* _WHAT THIS TASK INVOLVES_
Say how many of the lines below include the word "column", and write nothing else.

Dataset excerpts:
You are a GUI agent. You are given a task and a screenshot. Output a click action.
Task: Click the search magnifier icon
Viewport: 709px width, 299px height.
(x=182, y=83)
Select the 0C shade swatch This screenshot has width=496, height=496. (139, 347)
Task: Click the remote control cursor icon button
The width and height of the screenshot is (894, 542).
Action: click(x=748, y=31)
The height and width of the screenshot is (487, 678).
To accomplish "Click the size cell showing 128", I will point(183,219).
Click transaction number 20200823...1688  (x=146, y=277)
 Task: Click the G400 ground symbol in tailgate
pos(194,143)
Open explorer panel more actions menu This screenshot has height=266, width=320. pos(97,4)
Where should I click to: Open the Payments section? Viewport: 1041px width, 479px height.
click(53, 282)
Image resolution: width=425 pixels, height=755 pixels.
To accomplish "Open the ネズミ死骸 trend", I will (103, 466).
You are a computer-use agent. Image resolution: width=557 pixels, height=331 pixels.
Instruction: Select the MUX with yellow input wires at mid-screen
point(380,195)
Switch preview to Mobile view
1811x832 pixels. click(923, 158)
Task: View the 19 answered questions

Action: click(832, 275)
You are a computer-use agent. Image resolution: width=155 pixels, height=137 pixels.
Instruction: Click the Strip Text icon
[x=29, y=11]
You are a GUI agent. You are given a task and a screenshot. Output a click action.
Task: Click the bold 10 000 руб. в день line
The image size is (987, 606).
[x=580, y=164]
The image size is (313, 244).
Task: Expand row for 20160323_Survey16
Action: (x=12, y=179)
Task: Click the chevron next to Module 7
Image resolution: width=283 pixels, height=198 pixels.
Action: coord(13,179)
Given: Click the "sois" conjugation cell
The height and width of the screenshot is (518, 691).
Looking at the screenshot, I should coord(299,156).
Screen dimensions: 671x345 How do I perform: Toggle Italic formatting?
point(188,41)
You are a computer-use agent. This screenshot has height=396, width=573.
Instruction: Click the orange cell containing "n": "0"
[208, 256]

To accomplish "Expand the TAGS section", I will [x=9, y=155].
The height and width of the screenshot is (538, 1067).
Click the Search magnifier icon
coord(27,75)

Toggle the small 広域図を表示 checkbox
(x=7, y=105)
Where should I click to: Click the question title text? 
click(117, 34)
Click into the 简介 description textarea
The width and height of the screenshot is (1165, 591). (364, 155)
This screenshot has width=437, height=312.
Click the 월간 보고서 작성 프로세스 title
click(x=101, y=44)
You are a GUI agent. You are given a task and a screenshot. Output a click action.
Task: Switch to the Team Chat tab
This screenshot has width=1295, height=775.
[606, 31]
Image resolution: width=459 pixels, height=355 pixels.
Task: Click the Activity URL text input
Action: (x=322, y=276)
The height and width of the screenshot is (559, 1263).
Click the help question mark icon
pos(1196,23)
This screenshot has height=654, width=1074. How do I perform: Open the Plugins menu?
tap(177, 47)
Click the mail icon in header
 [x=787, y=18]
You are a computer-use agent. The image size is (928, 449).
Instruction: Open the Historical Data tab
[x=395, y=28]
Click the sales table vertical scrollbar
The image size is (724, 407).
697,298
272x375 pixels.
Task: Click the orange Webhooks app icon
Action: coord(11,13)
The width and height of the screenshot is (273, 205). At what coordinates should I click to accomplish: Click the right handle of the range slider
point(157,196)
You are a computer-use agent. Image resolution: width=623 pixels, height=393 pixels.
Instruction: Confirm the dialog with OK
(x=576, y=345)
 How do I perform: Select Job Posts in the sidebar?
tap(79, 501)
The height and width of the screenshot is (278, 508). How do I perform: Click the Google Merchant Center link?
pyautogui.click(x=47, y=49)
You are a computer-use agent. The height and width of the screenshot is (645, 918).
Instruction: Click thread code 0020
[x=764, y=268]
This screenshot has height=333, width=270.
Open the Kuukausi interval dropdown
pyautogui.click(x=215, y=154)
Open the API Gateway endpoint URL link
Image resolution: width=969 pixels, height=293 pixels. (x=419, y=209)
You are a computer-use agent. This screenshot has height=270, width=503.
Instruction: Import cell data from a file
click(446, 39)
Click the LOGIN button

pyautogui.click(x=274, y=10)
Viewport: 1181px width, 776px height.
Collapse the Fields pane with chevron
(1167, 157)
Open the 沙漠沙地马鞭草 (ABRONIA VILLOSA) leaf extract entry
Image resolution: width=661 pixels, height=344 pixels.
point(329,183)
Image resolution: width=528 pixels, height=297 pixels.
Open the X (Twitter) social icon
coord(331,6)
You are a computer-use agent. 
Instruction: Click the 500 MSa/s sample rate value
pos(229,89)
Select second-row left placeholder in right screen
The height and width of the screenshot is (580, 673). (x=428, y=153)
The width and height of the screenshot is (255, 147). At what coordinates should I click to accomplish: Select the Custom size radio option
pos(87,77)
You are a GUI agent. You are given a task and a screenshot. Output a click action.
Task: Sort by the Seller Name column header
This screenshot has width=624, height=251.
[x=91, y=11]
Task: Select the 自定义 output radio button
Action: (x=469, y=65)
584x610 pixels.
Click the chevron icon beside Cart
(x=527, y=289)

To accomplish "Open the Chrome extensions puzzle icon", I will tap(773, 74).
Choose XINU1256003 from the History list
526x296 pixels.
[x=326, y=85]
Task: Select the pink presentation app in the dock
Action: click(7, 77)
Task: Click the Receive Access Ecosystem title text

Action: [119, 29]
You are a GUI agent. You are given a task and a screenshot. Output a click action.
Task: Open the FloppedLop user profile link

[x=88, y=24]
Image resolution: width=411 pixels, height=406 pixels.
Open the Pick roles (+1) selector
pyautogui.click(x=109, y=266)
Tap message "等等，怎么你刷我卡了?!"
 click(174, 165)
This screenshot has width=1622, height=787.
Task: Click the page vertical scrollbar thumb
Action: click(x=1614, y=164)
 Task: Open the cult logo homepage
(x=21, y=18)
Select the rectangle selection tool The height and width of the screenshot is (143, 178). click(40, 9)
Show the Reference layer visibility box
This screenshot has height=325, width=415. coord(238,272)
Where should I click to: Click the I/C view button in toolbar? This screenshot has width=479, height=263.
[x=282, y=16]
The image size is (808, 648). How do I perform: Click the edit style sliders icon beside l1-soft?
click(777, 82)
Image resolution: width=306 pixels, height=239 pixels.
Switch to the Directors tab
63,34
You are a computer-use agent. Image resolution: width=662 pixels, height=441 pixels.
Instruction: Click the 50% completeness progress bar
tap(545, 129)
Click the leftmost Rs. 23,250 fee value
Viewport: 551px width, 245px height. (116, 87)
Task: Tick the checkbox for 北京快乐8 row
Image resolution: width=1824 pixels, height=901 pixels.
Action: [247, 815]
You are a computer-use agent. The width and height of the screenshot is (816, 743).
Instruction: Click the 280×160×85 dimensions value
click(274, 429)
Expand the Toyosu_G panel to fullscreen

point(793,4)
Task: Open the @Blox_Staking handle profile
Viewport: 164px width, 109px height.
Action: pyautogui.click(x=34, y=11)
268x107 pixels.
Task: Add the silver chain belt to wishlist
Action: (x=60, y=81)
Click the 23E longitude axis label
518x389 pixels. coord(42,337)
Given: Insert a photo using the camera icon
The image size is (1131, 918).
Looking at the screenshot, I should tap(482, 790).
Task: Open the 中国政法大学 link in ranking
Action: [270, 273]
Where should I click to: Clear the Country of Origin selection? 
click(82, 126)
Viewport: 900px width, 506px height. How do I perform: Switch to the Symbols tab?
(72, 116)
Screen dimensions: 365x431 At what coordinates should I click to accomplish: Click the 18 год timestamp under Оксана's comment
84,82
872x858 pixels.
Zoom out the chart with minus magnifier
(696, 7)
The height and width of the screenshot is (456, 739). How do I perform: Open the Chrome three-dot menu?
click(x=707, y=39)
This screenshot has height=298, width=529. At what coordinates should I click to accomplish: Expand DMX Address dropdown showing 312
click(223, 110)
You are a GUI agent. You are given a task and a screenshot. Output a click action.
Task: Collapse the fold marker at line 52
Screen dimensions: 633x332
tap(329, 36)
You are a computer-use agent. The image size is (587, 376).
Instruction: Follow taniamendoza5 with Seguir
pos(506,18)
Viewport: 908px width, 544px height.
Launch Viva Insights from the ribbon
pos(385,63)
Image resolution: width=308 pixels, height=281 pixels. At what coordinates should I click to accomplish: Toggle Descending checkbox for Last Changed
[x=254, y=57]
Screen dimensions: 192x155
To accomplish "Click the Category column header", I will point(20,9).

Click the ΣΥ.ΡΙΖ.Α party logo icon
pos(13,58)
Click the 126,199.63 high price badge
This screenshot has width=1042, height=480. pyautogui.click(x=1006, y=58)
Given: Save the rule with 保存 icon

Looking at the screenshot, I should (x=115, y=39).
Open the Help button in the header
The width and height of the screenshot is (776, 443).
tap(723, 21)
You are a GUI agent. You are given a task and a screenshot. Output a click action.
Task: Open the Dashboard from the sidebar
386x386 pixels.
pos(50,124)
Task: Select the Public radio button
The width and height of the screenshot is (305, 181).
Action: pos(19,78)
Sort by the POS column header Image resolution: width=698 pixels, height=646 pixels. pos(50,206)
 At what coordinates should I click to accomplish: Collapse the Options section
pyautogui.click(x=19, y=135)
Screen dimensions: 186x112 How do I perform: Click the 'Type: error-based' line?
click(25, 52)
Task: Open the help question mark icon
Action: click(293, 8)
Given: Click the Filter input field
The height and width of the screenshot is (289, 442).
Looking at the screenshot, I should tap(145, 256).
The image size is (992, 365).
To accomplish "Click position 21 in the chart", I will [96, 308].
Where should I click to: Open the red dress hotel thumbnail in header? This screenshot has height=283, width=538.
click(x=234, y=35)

* _RESPONSE_
3